Try it: Starting at the first line of the records below, reproduce every line up to and including the line with "Shop (412, 63)", but leave out all pictures.

Records for the task:
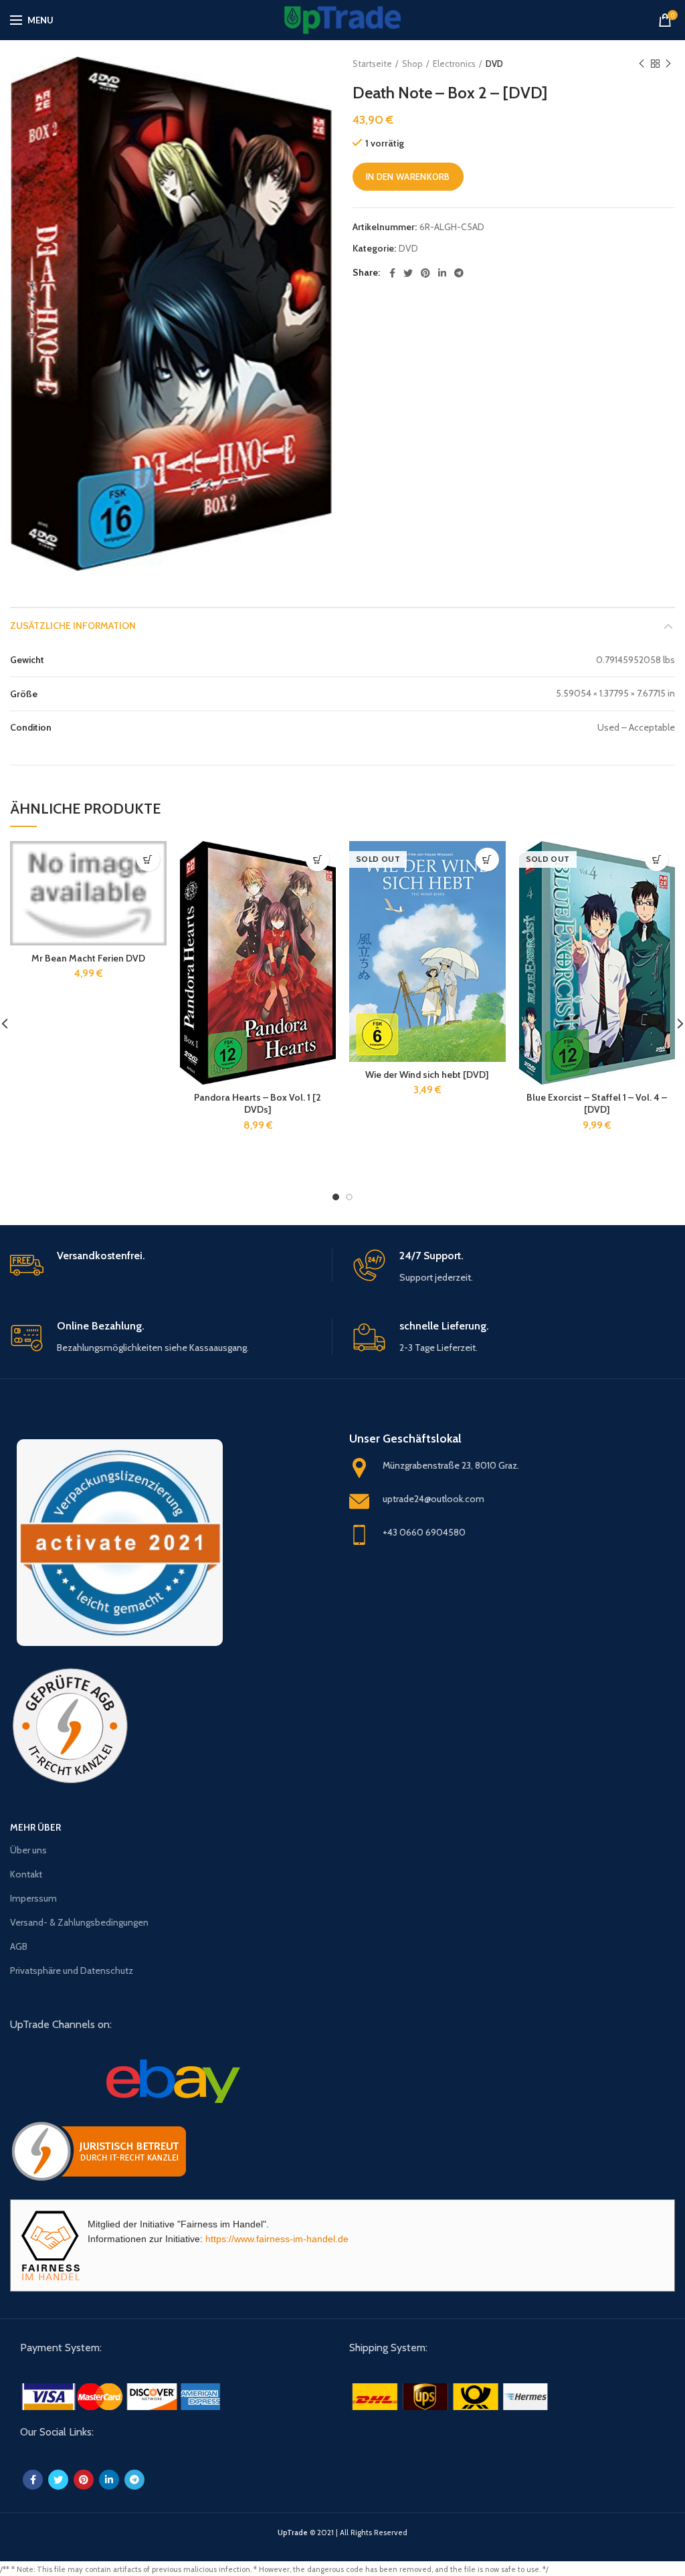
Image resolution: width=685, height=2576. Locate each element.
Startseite (372, 63)
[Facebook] (392, 273)
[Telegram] (459, 273)
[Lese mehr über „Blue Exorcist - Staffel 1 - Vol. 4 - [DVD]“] (656, 859)
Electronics (454, 63)
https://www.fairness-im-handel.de (277, 2238)
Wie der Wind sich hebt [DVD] (427, 1075)
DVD (494, 63)
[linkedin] (442, 273)
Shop (412, 63)
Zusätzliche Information (73, 626)
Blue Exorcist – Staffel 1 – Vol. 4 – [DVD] (596, 1103)
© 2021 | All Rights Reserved (342, 2532)
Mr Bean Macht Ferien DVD (88, 958)
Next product (668, 63)
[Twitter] (408, 273)
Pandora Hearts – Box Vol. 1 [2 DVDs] (257, 1103)
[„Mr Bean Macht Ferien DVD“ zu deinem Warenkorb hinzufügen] (148, 859)
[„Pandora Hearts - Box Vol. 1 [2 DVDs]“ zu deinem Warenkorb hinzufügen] (317, 859)
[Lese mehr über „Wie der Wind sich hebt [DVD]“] (487, 859)
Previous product (641, 63)
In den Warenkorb (408, 176)
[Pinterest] (425, 273)
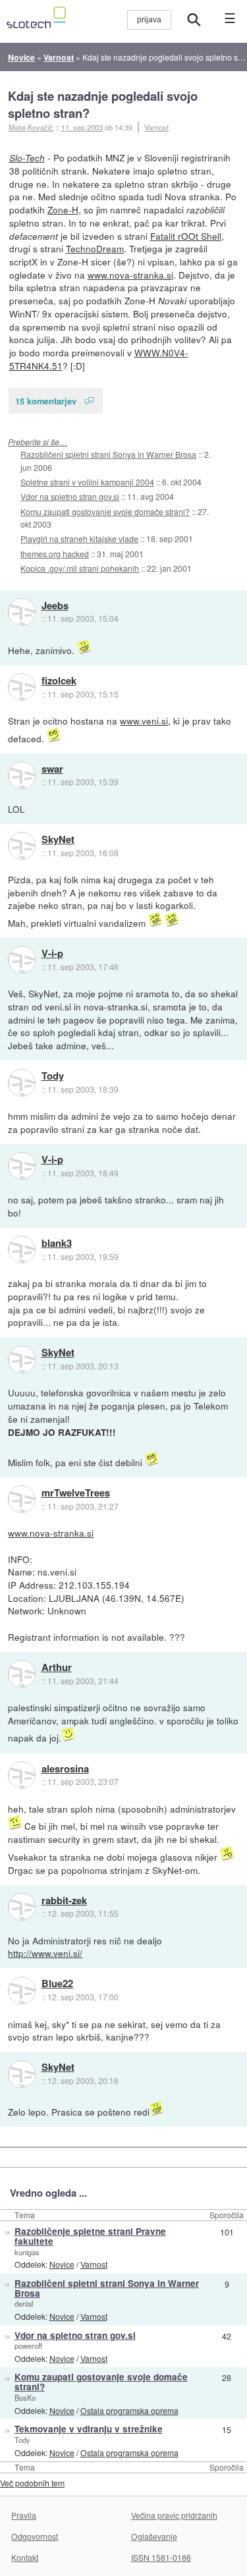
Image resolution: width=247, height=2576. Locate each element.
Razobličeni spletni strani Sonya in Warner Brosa (108, 454)
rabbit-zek (64, 1900)
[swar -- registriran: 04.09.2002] (22, 775)
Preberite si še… (37, 441)
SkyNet (57, 839)
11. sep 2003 (82, 127)
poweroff (28, 2345)
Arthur (56, 1667)
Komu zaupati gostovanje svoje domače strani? (105, 511)
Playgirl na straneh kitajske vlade (79, 538)
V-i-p (52, 953)
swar (52, 769)
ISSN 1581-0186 (161, 2557)
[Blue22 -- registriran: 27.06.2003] (22, 1990)
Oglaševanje (154, 2536)
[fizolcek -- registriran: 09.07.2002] (22, 687)
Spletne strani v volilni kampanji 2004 (87, 481)
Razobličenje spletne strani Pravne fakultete (90, 2236)
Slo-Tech (27, 157)
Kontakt (24, 2557)
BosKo (25, 2397)
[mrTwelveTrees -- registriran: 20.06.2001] (22, 1499)
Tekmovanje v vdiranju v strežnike (88, 2429)
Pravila (23, 2515)
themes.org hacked (54, 553)
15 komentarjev (45, 401)
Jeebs (55, 606)
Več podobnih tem (32, 2482)
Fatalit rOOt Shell (185, 235)
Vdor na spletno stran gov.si (69, 496)
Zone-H (62, 209)
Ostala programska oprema (129, 2410)
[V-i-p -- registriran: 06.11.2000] (22, 959)
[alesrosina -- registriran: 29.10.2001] (22, 1775)
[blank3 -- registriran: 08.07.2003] (22, 1249)
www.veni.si (144, 720)
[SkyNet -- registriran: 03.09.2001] (22, 846)
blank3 (56, 1243)
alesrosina (65, 1769)
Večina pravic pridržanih (174, 2515)
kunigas (27, 2252)
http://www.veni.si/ (45, 1952)
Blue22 (57, 1983)
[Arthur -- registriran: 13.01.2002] (22, 1673)
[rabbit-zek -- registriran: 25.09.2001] (22, 1907)
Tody (52, 1076)
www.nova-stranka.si (130, 274)
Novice (61, 2264)
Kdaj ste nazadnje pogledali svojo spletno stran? (103, 104)
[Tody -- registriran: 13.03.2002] (22, 1083)
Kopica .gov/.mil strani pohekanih (79, 568)
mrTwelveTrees (75, 1493)
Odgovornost (34, 2536)
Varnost (156, 127)
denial (23, 2303)
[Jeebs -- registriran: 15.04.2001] (22, 612)
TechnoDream (95, 248)
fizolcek (58, 681)
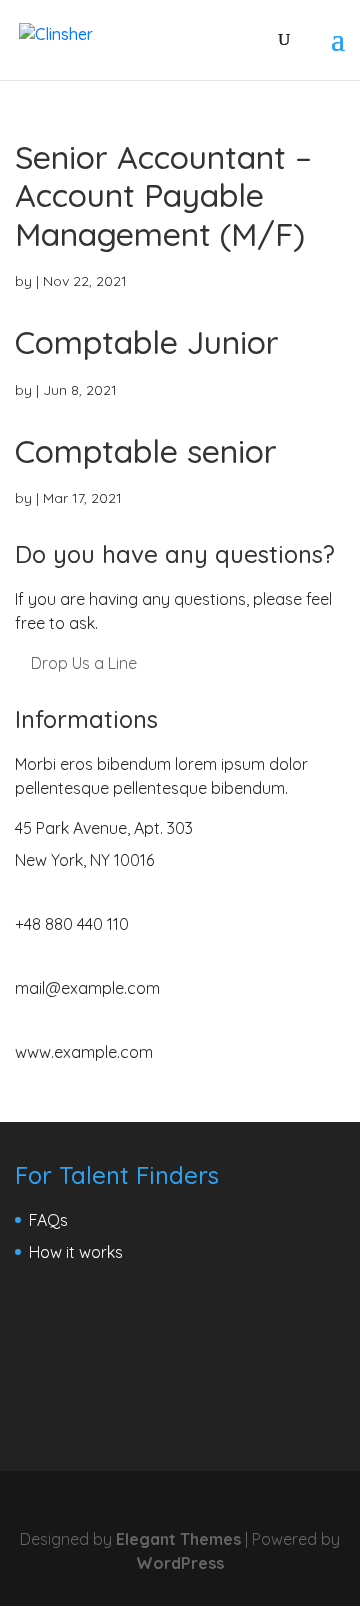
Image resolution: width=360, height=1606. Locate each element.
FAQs (48, 1220)
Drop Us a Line (82, 663)
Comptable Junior (147, 342)
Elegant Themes (178, 1539)
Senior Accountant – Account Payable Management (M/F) (163, 195)
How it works (76, 1252)
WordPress (180, 1563)
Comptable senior (146, 451)
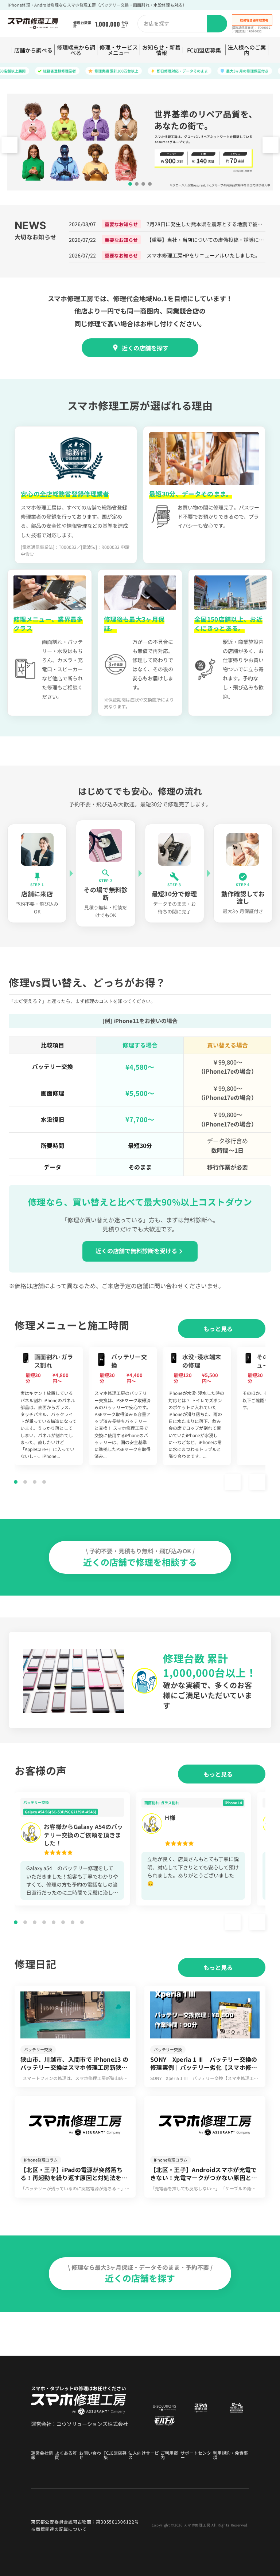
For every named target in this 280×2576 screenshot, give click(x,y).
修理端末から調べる (76, 49)
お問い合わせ (90, 2455)
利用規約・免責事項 (230, 2455)
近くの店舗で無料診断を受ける (136, 1250)
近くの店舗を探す (145, 347)
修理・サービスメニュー (119, 49)
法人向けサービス (143, 2455)
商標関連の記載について (61, 2529)
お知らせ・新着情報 (161, 49)
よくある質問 (66, 2455)
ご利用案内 (169, 2455)
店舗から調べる (33, 50)
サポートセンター (195, 2455)
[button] (270, 145)
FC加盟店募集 (204, 50)
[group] (49, 1406)
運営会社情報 (42, 2455)
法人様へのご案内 (247, 49)
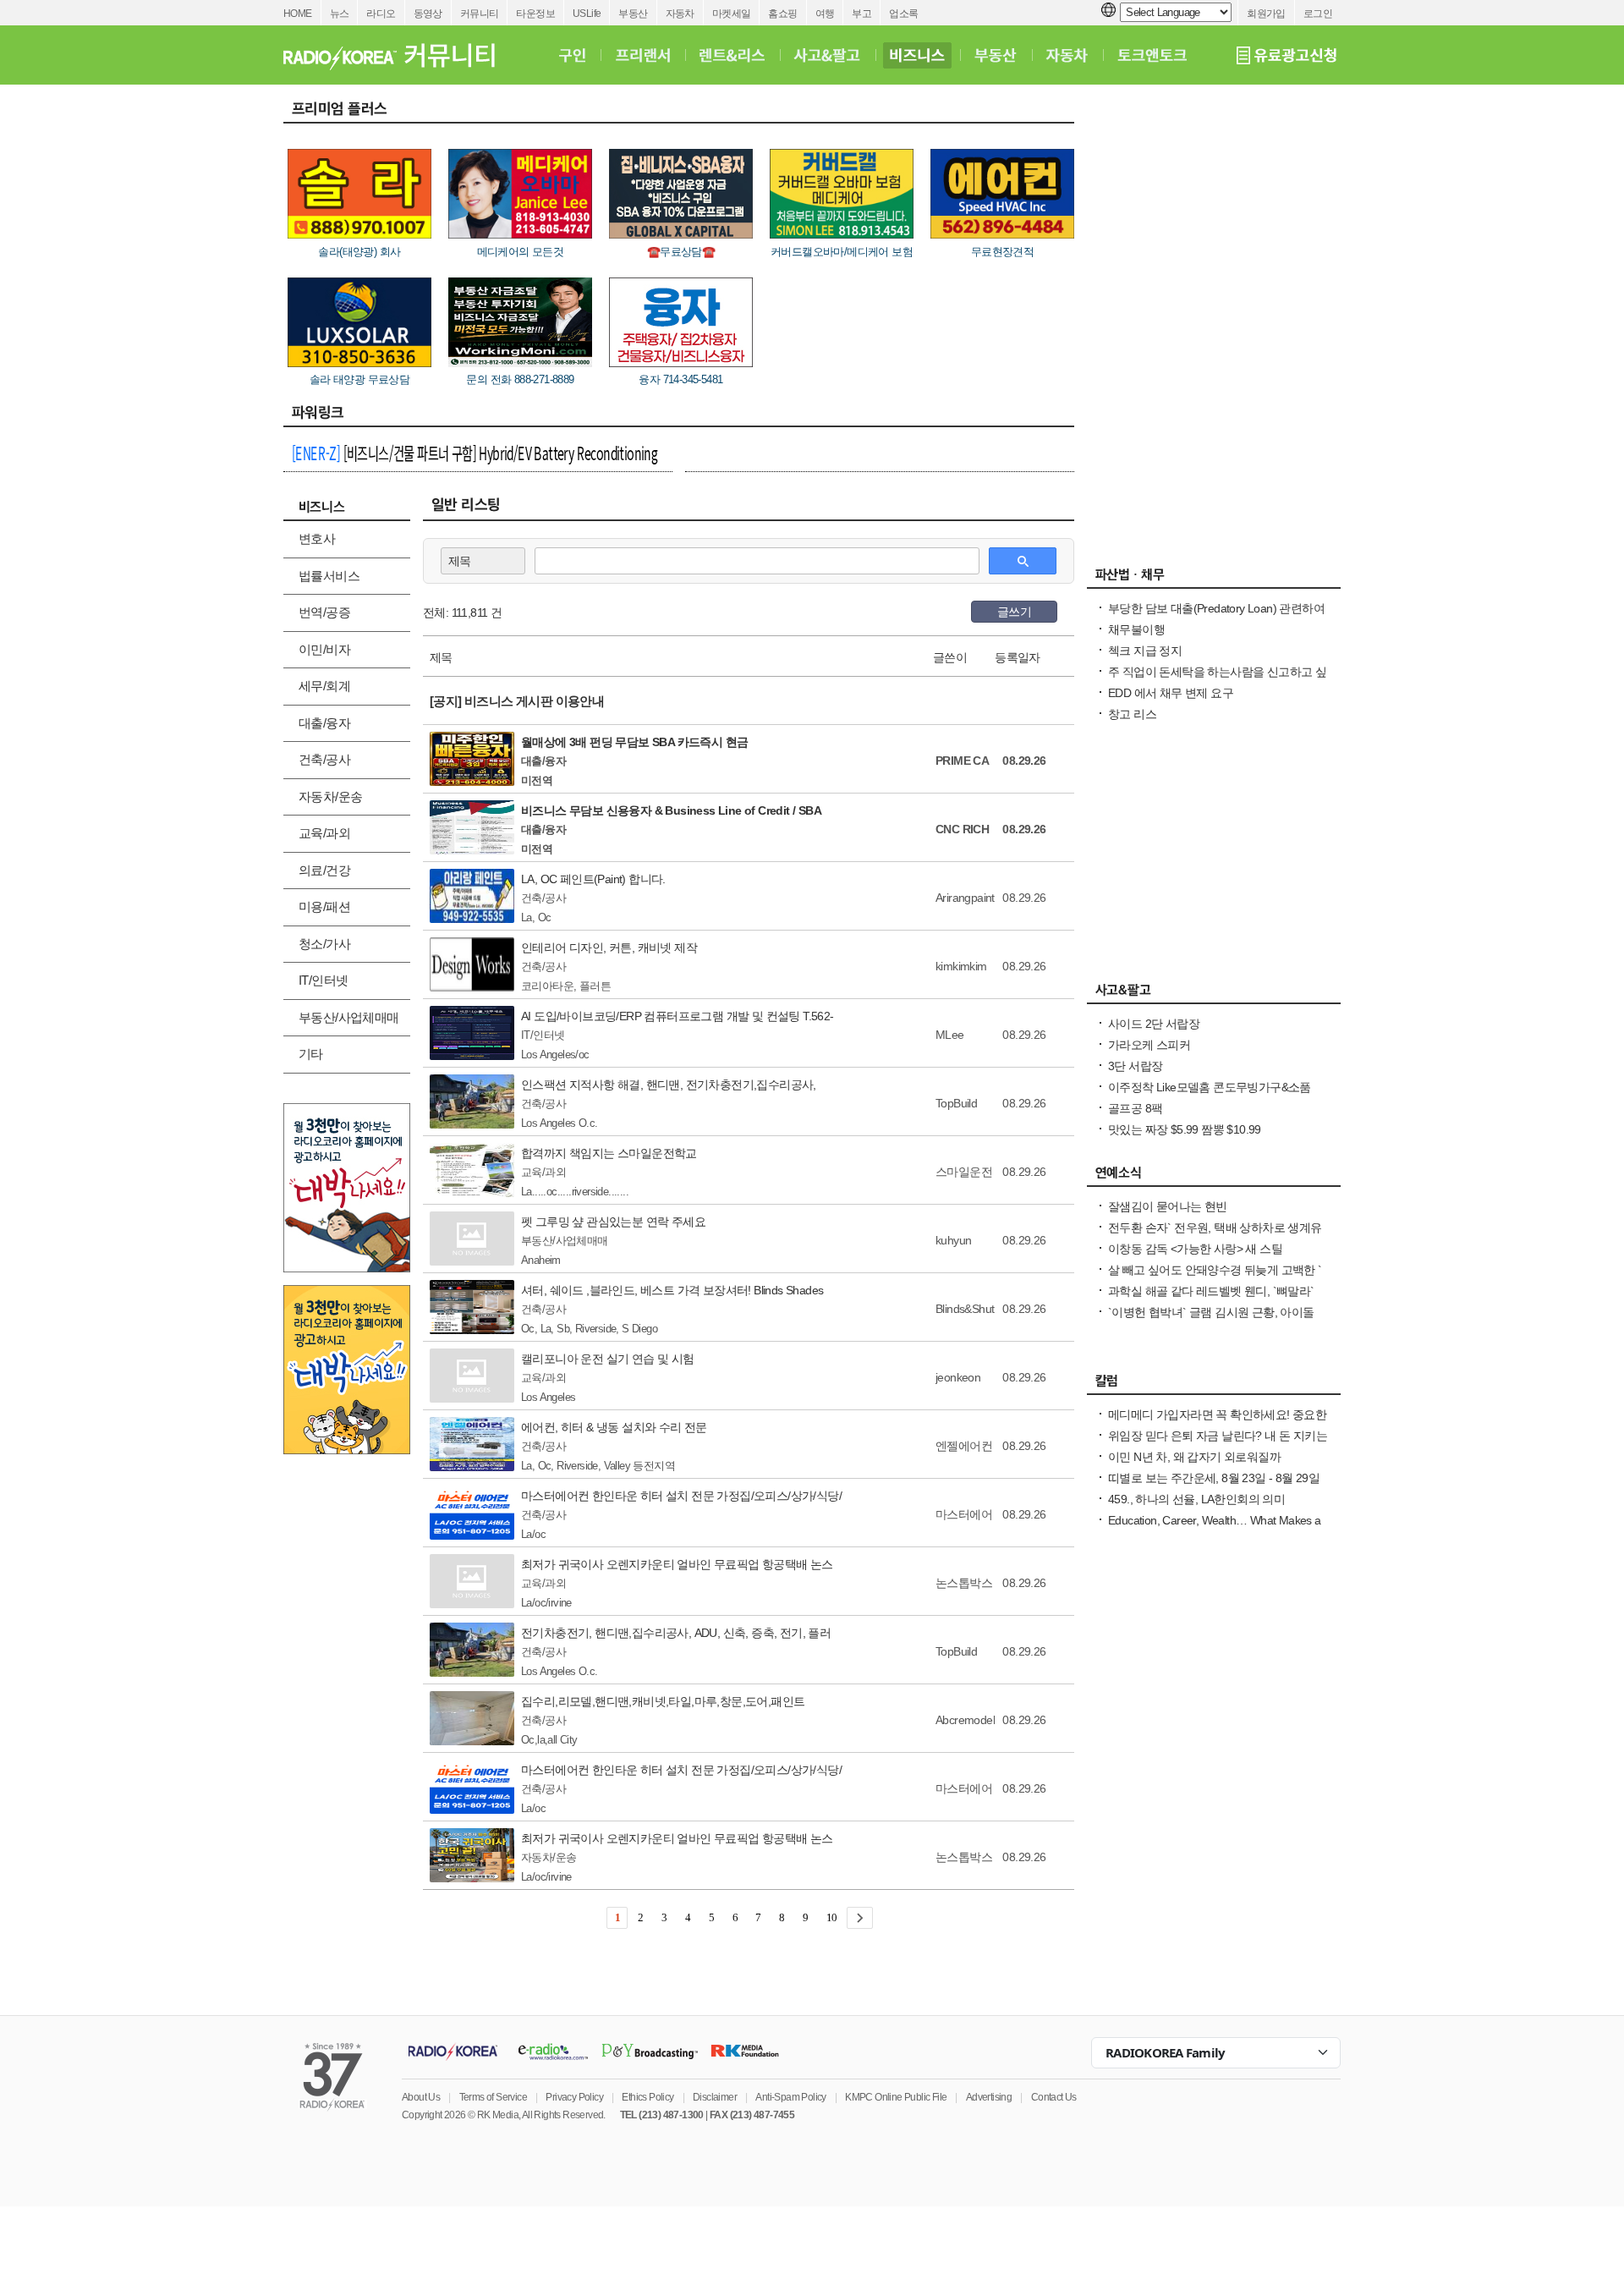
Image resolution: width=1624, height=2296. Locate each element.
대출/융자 (324, 723)
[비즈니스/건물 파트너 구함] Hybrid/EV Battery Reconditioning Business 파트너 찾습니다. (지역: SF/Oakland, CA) (475, 455)
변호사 (317, 538)
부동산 (632, 13)
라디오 (380, 13)
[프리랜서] (642, 55)
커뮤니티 (479, 13)
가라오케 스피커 (1149, 1045)
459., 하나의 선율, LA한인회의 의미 (1196, 1499)
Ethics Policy (647, 2097)
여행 (825, 13)
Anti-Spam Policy (790, 2097)
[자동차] (1067, 55)
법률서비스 (329, 576)
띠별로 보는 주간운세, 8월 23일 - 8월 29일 (1214, 1478)
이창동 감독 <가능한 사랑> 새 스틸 (1195, 1248)
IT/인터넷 (323, 980)
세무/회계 (324, 685)
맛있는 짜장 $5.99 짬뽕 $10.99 (1184, 1129)
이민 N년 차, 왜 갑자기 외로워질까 (1194, 1457)
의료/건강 (324, 870)
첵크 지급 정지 (1145, 650)
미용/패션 (324, 906)
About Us (421, 2097)
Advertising (989, 2097)
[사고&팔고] (827, 55)
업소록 (903, 13)
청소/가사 (324, 944)
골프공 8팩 (1135, 1108)
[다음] (860, 1918)
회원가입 (1266, 13)
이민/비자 (324, 649)
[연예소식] (1213, 1177)
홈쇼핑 (782, 13)
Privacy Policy (574, 2097)
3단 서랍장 (1135, 1066)
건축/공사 (324, 759)
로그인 (1317, 13)
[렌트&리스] (732, 55)
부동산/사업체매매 (349, 1017)
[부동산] (996, 55)
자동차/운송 (330, 796)
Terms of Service (493, 2097)
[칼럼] (1213, 1385)
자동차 (680, 13)
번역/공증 (324, 612)
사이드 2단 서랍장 (1153, 1023)
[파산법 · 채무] (1213, 578)
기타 (311, 1053)
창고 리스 (1132, 714)
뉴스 (339, 13)
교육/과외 (324, 833)
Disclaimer (715, 2097)
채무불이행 (1136, 629)
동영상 (428, 13)
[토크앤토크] (1152, 55)
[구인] (572, 55)
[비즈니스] (917, 55)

Solution to the exercise:
Image resolution: width=685, height=2576. Locate each element.
Startseite (372, 63)
[Facebook] (392, 273)
[Telegram] (459, 273)
[Lese mehr über „Blue Exorcist - Staffel 1 - Vol. 4 - [DVD]“] (656, 859)
Electronics (454, 63)
https://www.fairness-im-handel.de (277, 2238)
Wie der Wind sich hebt [DVD] (427, 1075)
DVD (494, 63)
[linkedin] (442, 273)
Shop (412, 63)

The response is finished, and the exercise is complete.